= MATERIAL PROVIDED =
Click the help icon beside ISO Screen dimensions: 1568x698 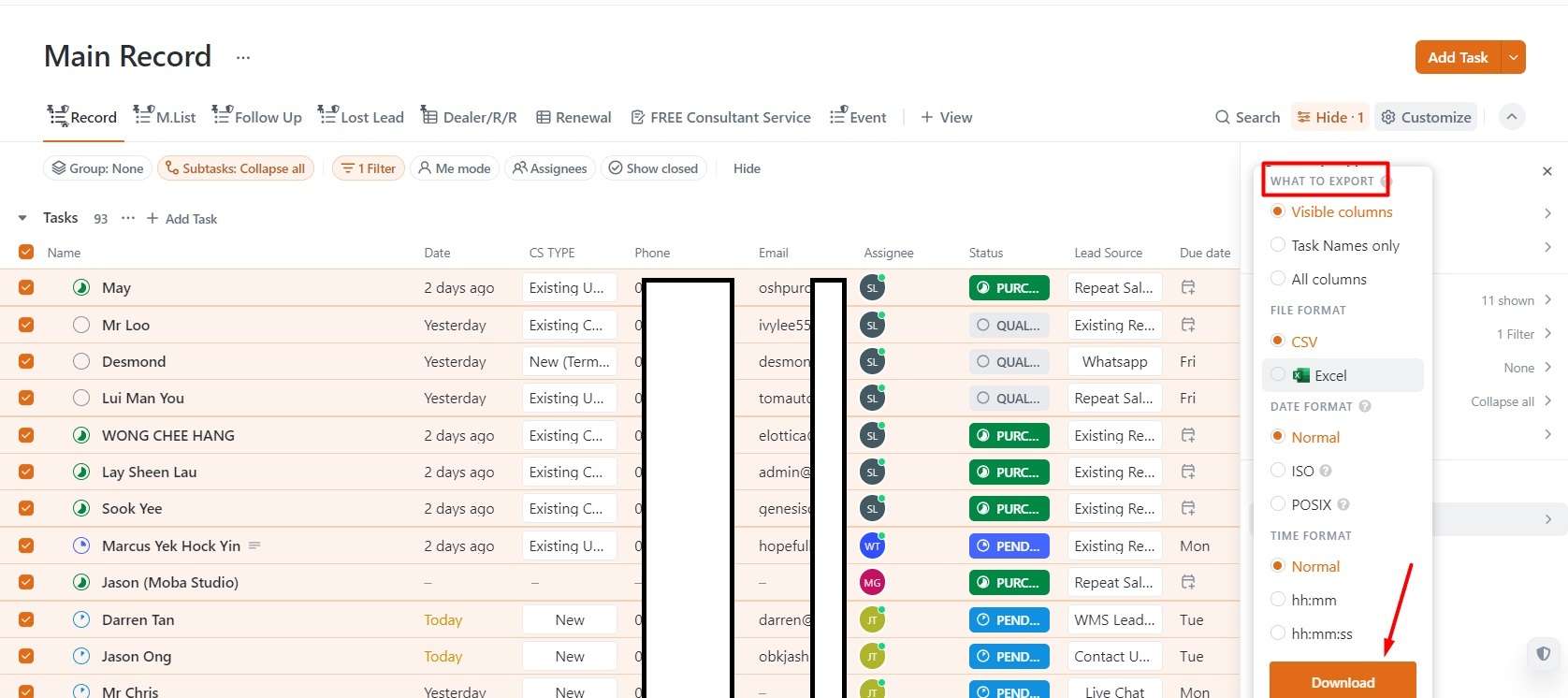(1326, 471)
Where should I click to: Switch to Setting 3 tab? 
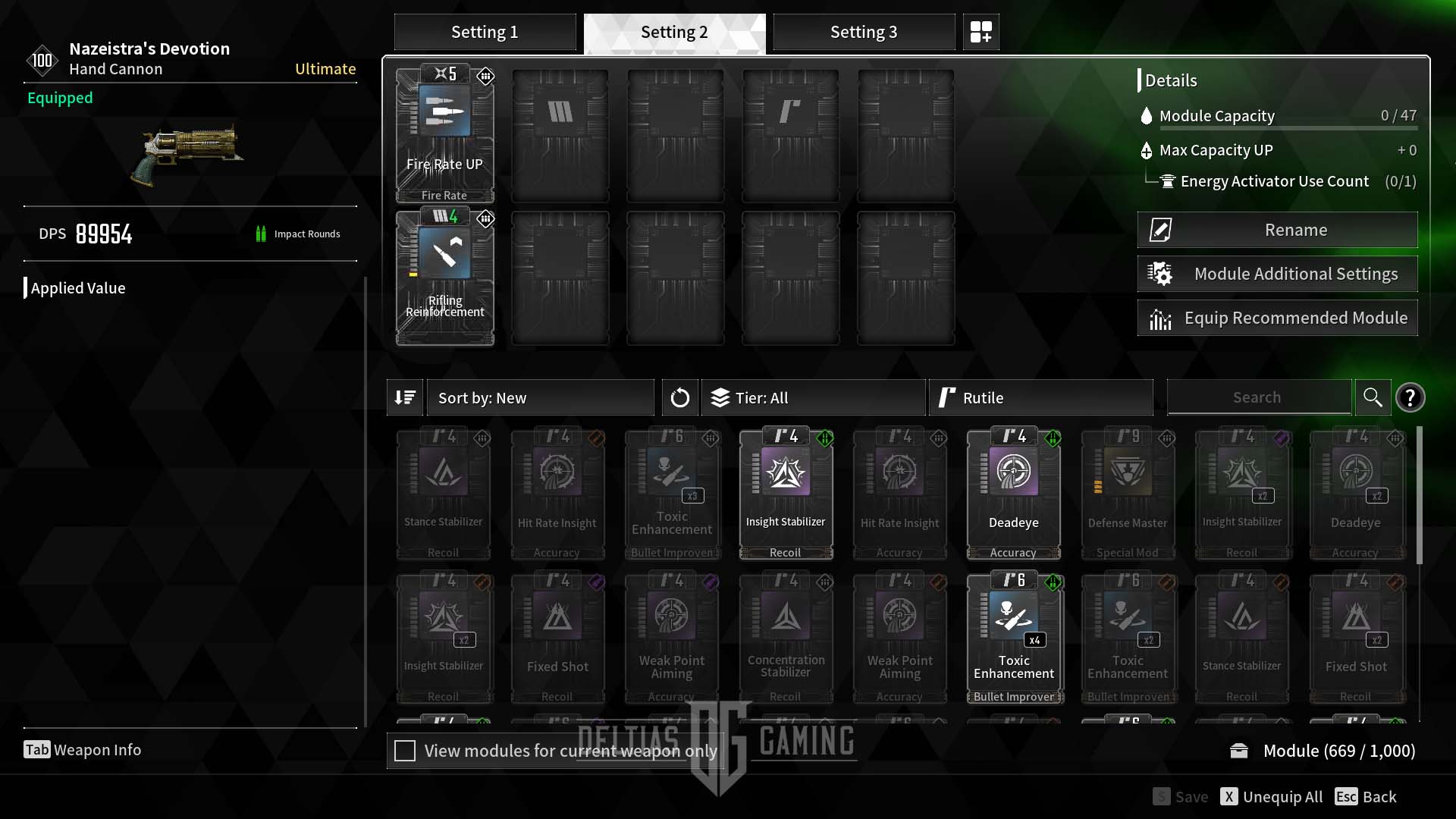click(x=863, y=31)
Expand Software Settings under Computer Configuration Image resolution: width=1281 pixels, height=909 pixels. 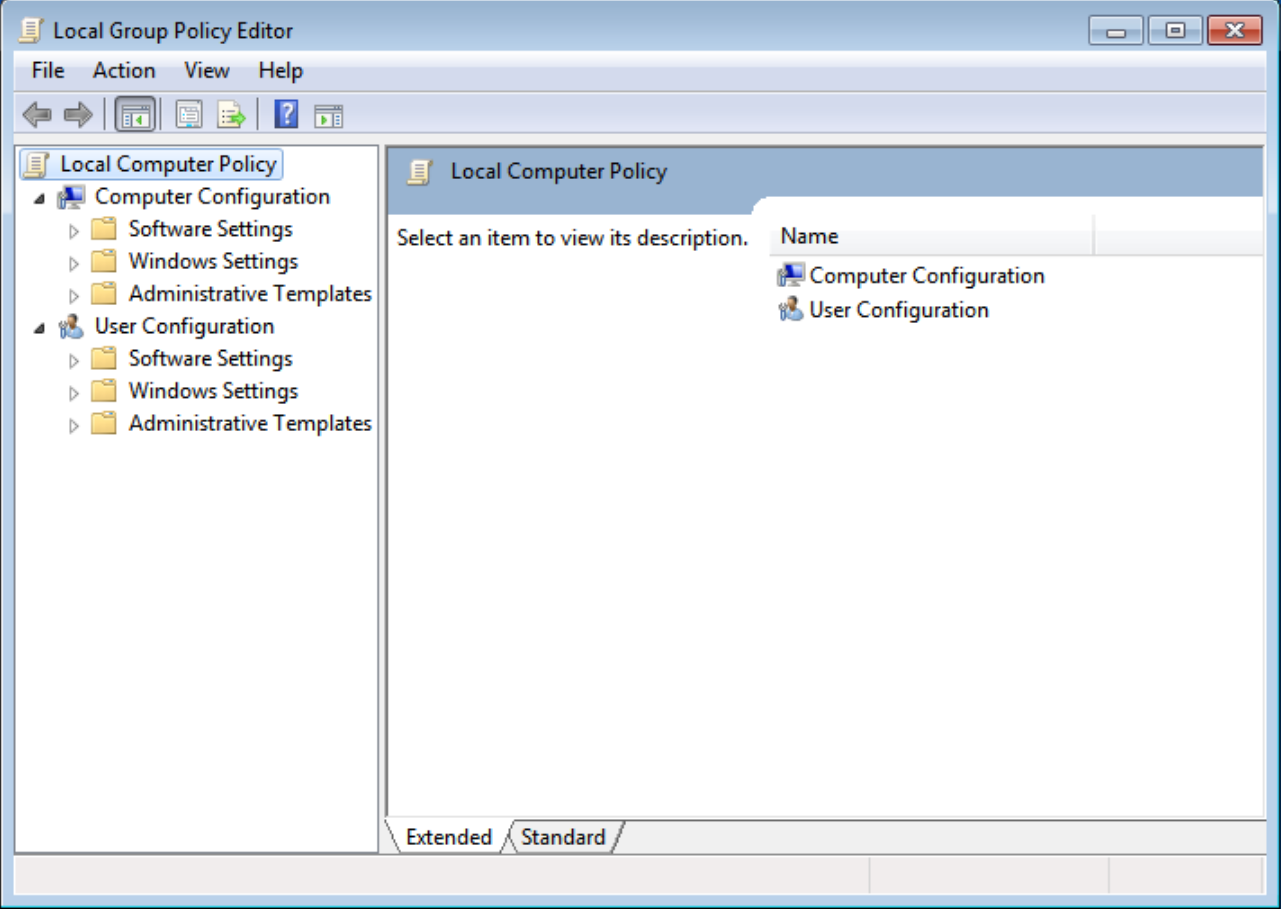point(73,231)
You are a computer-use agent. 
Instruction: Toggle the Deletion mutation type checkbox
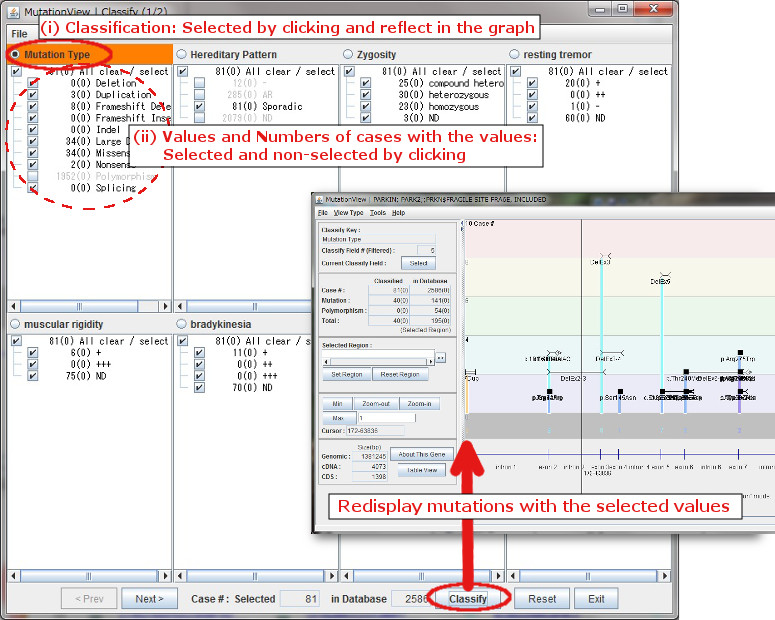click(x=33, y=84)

= WHAT THE EXERCISE ASKS =
Keep the pictures out of your answer, which should be the lines from the one with "You are a computer-use agent." through the final line of the data, copied exactly.

= OUTPUT BELOW =
You are a computer-use agent. 
Instruction: Toggle the Deletion mutation type checkbox
click(x=33, y=84)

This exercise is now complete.